▶ [WHAT THE TASK ASKS] Change "column header" to "column label" in the lines starting with the line that contains "Task: Click the Type column header" and going on through the line that contains "The image size is (1341, 544).", and give those lines back with nothing else altered.

▶ [DATA ENTRIES]
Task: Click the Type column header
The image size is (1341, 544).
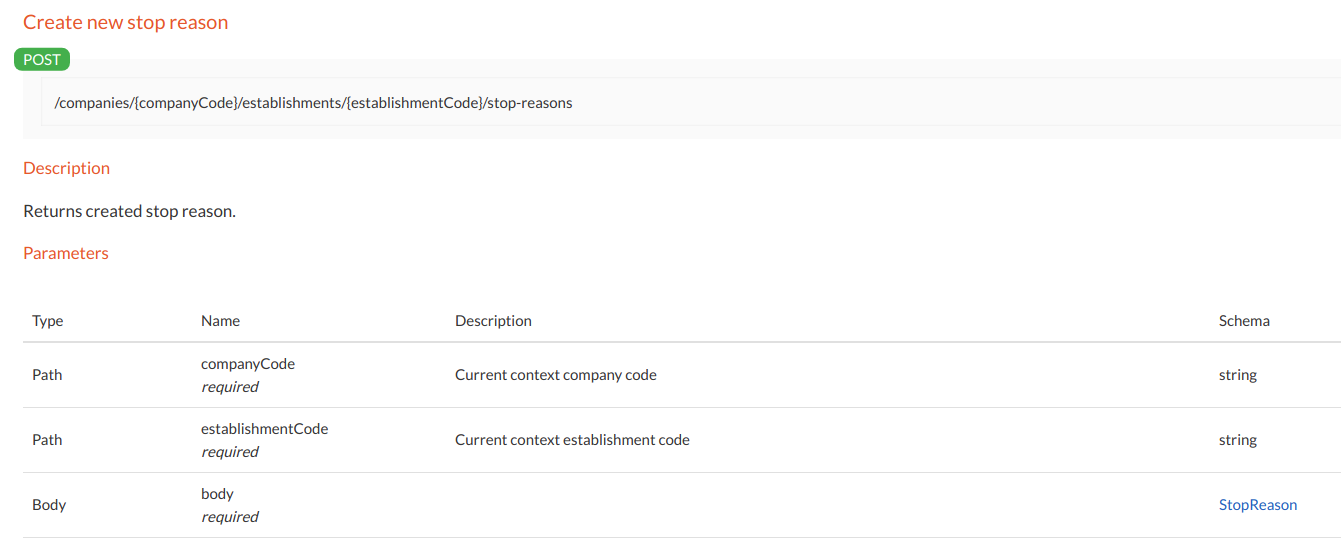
--
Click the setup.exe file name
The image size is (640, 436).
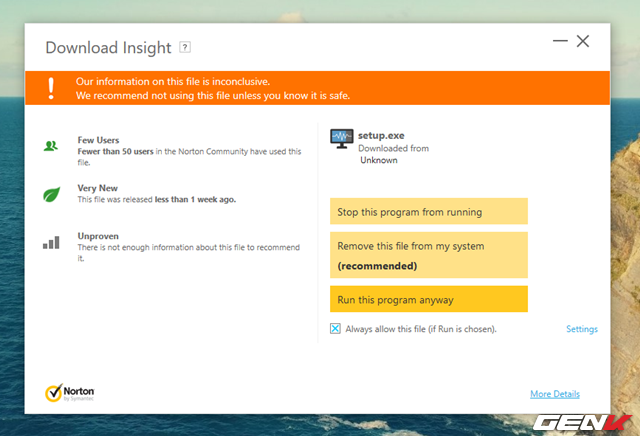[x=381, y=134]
---
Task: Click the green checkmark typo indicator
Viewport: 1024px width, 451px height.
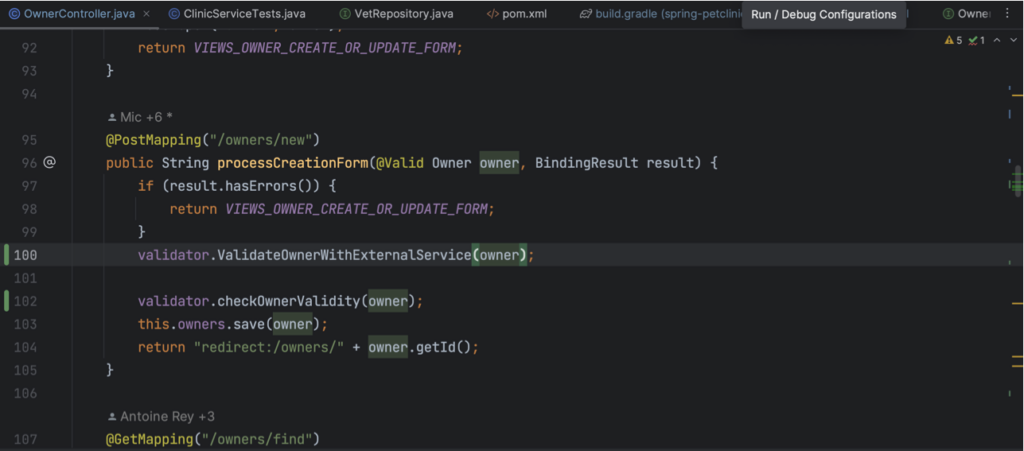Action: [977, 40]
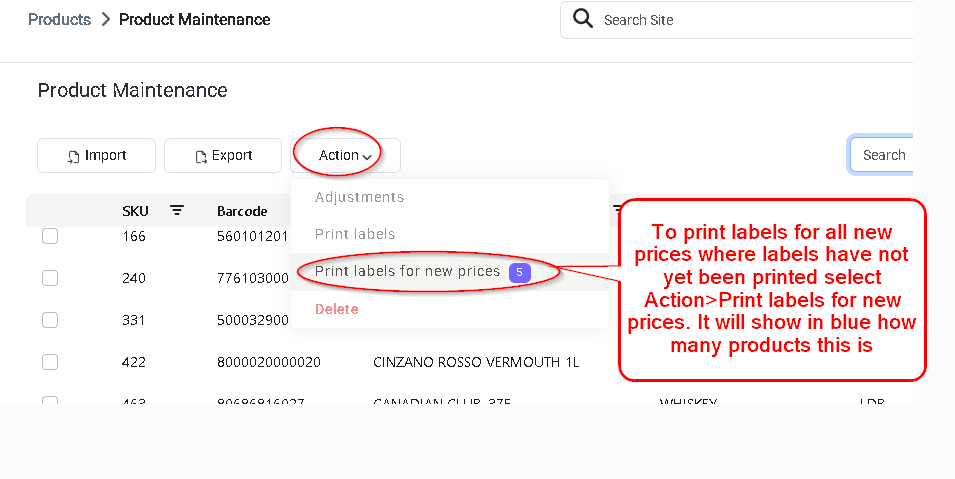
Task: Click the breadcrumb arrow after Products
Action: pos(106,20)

▶ [FINISHED ANSWER]
Task: Click the Type column label
The image size is (1341, 544).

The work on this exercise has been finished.